Every time you load a webpage, a silent profiling session begins. Before you've read a single word, before you've clicked anything — the…

Dima Kynal

~10 min read · April 13, 2026 (Updated: April 13, 2026) · Free: Yes

Every time you load a webpage, a silent profiling session begins. Before you've read a single word, before you've clicked anything — the site has already made a judgment about you. Are you a human? A crawler? A credential-stuffing bot? A scraper?

The systems making that judgment don't advertise themselves. They're designed to be invisible. But invisibility isn't the same as leaving no trace. Every major bot protection vendor — Cloudflare, Akamai, PerimeterX, DataDome, Kasada, and a dozen others — leaves a distinct fingerprint in your browser: specific HTTP response headers, injected cookies, third-party script URLs, and JavaScript globals hanging off the window object.

If you know what to look for, you can read those fingerprints like a label on a product. This article documents what each vendor leaves behind and why — not as an evasion guide, but as an anatomy of how modern bot protection actually works at the protocol level.

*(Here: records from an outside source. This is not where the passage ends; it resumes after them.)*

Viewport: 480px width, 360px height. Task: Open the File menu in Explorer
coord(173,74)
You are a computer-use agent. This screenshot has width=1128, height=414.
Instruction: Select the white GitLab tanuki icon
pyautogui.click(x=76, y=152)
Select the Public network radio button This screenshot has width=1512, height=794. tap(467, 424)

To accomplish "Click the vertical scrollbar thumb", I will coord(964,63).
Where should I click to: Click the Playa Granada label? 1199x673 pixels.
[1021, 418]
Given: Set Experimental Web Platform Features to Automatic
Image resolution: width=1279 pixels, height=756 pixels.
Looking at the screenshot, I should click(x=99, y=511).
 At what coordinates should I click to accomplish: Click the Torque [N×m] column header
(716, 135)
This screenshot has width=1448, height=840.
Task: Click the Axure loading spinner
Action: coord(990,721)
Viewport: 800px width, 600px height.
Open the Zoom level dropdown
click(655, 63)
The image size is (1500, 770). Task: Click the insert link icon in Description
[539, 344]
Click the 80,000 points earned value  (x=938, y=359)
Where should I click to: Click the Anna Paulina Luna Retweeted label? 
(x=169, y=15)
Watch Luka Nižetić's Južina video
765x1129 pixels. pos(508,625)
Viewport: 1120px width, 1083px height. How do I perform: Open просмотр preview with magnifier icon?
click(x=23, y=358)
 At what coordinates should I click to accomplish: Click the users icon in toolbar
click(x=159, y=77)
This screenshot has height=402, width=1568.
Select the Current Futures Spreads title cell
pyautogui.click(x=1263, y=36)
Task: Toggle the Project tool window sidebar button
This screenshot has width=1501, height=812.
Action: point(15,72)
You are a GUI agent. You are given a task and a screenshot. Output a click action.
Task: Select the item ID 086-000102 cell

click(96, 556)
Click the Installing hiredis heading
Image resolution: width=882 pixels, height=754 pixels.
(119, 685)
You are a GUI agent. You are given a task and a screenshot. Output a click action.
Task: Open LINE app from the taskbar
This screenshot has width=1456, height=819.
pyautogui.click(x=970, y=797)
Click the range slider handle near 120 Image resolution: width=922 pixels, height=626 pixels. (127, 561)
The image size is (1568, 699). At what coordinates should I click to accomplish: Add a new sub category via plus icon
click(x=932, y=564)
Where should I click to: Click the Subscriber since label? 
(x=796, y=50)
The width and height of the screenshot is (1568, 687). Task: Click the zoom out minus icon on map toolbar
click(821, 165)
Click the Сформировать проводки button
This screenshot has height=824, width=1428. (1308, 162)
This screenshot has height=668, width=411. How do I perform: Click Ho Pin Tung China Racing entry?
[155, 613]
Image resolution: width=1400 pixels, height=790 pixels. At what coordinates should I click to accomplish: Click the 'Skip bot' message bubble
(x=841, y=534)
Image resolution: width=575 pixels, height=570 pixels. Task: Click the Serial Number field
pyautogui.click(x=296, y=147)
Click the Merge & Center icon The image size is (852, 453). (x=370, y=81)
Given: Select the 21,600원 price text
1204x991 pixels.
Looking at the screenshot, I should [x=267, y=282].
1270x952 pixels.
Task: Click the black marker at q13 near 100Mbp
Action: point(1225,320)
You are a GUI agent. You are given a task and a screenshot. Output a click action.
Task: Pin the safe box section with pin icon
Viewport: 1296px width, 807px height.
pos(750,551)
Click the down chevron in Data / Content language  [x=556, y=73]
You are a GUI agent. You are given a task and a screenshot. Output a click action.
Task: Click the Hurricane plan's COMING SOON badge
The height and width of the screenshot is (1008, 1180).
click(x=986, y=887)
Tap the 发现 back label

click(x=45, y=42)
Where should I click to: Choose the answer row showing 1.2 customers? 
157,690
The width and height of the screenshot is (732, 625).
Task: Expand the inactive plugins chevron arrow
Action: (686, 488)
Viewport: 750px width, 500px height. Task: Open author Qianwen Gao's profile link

Why Bot Protection Systems Leave Traces At All

You might wonder: if these systems are meant to be invisible, why leave any fingerprint at all?

The answer is that invisibility and functionality are in tension. A bot protection system needs to:

Set a session cookie so it can track behavioral signals across requests
Inject a JavaScript agent so it can collect client-side telemetry (mouse movement, keystroke timing, WebGL fingerprints)
Add response headers so its edge nodes can communicate with each other and with the origin server
Load third-party scripts from its own CDN to run challenge logic

Each of these requirements leaves something observable in the browser. The cookie has a name. The script comes from a domain. The header has a key. The global has a property name on window. Vendors minimize these traces — they use opaque cookie values, obfuscated scripts, and cryptic header names — but the metadata itself is hard to hide.

There's also a secondary reason: interoperability. When Akamai's edge nodes need to pass bot-scoring metadata to an origin server, they do it via headers. When Cloudflare's challenge system needs to communicate a clearance token to downstream infrastructure, it uses a cookie. These aren't security mistakes — they're architectural necessities that happen to be observable.

The Four Signal Types

Across all vendors, fingerprints cluster into four categories:

Response headers are the most reliable signal. They're set by the vendor's infrastructure before the response reaches the browser, and they're difficult to spoof from the client side. The naming conventions are often vendor-specific enough to be definitive: cf-ray only comes from Cloudflare, akamai-grn only comes from Akamai, x-kpsdk-ct only comes from Kasada.

Cookies are the most behavioral signal. They store session state, challenge clearance tokens, and encoded telemetry. They change across requests and often carry cryptographic signatures that tie them to a specific session. The names are stable and identifiable even when the values are opaque.

Script URLs reveal vendor relationships. A bot protection system's JavaScript agent has to be loaded from somewhere — usually the vendor's own CDN for integrity and update agility. The presence of challenges.cloudflare.com or client-api.arkoselabs.com in the page's script list is a reliable vendor identifier regardless of any other signals.

JavaScript globals are the most ephemeral but often the most revealing. When a vendor's script runs, it typically attaches state to the window object. bmak is Akamai. grecaptcha is Google. _pxAppId is PerimeterX. These globals expose not just the vendor's presence but sometimes their configuration — an _pxAppId value tells you the specific site's account ID with PerimeterX.

Vendor by Vendor

Cloudflare

Cloudflare is the most commonly encountered protection layer on the web, which means its fingerprints are the most familiar. The canonical signal is cf-ray — a unique identifier attached to every request that passes through Cloudflare's network. It looks like cf-ray: 8a1b2c3d4e5f6789-LHR, where the suffix is the edge datacenter that handled the request.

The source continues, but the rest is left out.